An adaptive metabolic axis has been a major evolutionary advantage in allowing humans to colonize every part of the globe from arid deserts to permanent ice fields. Prior to an effective food supply chain, metabolic plasticity evolved to deal with seasonal famines balanced by times of plenty, and a greater diversity of diets than perhaps any other mammalian species. In the developed world there are new challenges to metabolic plasticity including food over-abundance, unbalanced diets, child and adult obesity, and an increasing rate of type 1 and 2 diabetes. A plasticity of pancreatic β-cell mass and function are key to metabolic adaption. The β-cell mass normally increases proportionally to fetal and child growth, in response to the added metabolic stress of pregnancy, and in response to the nutritional stress of an obesogenic diet. Yet, in the face of the autoimmune challenge of type 1 diabetes or the glucotoxicity of type 2 diabetes there is a net loss of β-cells with limited potential for endogenous regeneration. Thus lies the paradox. How can a highly physiologically-adaptive β-cell mass prove so difficult to manipulate following the pathological loss that accompanies diabetes?

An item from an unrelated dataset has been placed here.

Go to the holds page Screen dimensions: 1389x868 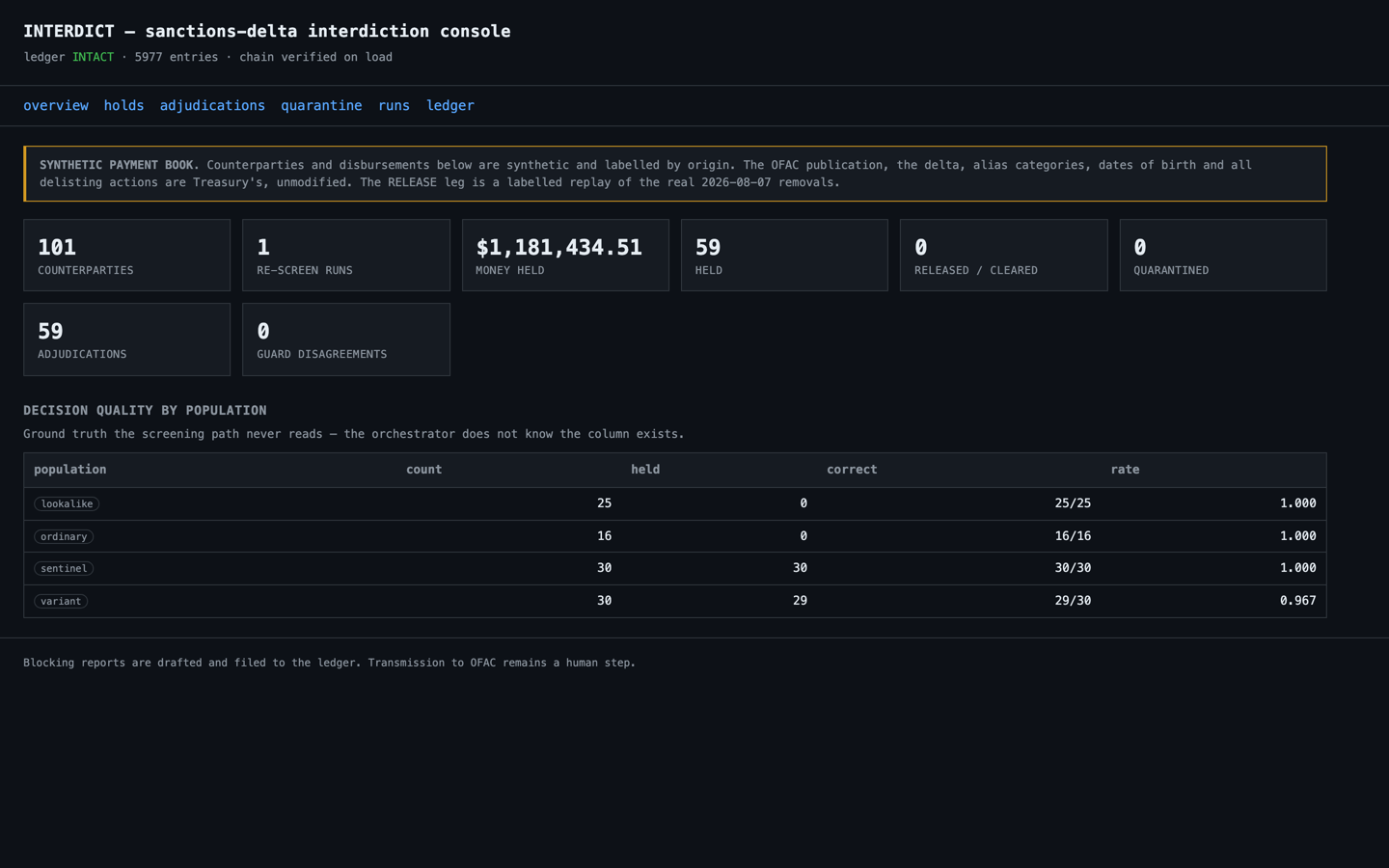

Key to creating and testing strategies for the therapeutic manipulation of β-cell number is to know their developmental origins and normal ontogeny. The first section of this volume addresses current knowledge around the developmental origins of pancreatic β-cells, and how β-cell mass and proliferation change throughout the human lifespan. The second section explores the mechanisms responsible for β-cell plasticity, drawing from animal models and clinical studies revealing environmental, epigenetic, endocrine and paracrine regulators that contribute to the normal homeostatic processes, and the delicate balance of proliferation vs. apoptotic loss that optimizes β-cell mass during normal metabolic homeostasis. The final section examines the presence and potential of resident stem cells within the pancreas or bone marrow, β-cell progenitors, and the potential for pancreatic endocrine cell differentiation or trans-differentiation.

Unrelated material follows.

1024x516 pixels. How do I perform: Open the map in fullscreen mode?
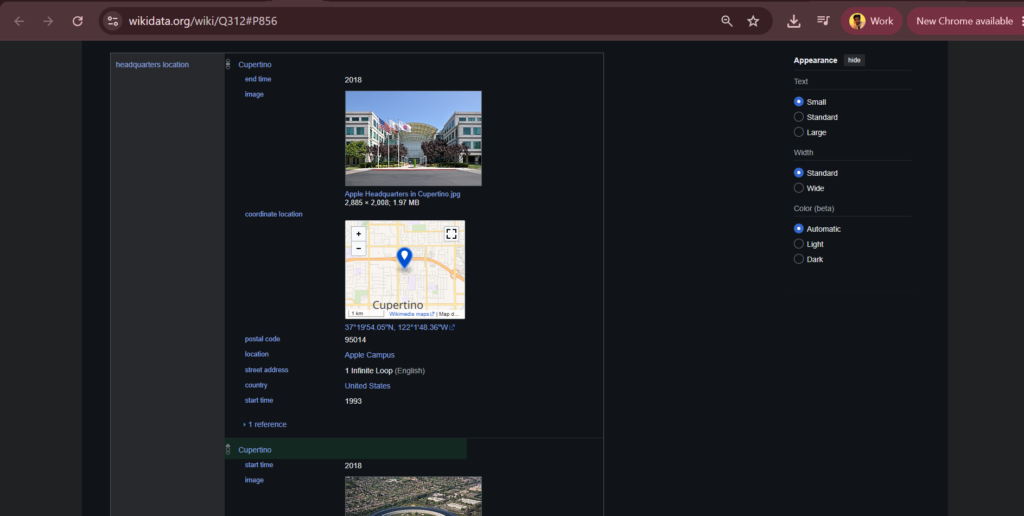pos(451,234)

Underlying each of these chapters is the assumption that β-cells can potentially be replaced endogenously, but only through a thorough understanding of normal development and the exploitation of existing, but perhaps sub-optimal adaptive physiology. There is great reason for confidence. In humans there is reproducible histological evidence of β-cell turnover involving mitogenesis and apoptosis throughout life, including both children and adults with type 1 or type 2 diabetes [1-5]. The regenerative potential of human β-cells may normally be age-limited, since new cells were not generated in the short-term in patients aged over 50 following surgical reduction of pancreatic mass [6]. However, insulin release had improved between 2-4 years post-surgery, suggesting that even in older individuals a slower adaptive replacement of β-cells can occur [7]. Overcoming such physiological limitations to optimize β-cell mass and function to match metabolic demand will likely be a major focus for diabetes research in the coming decade.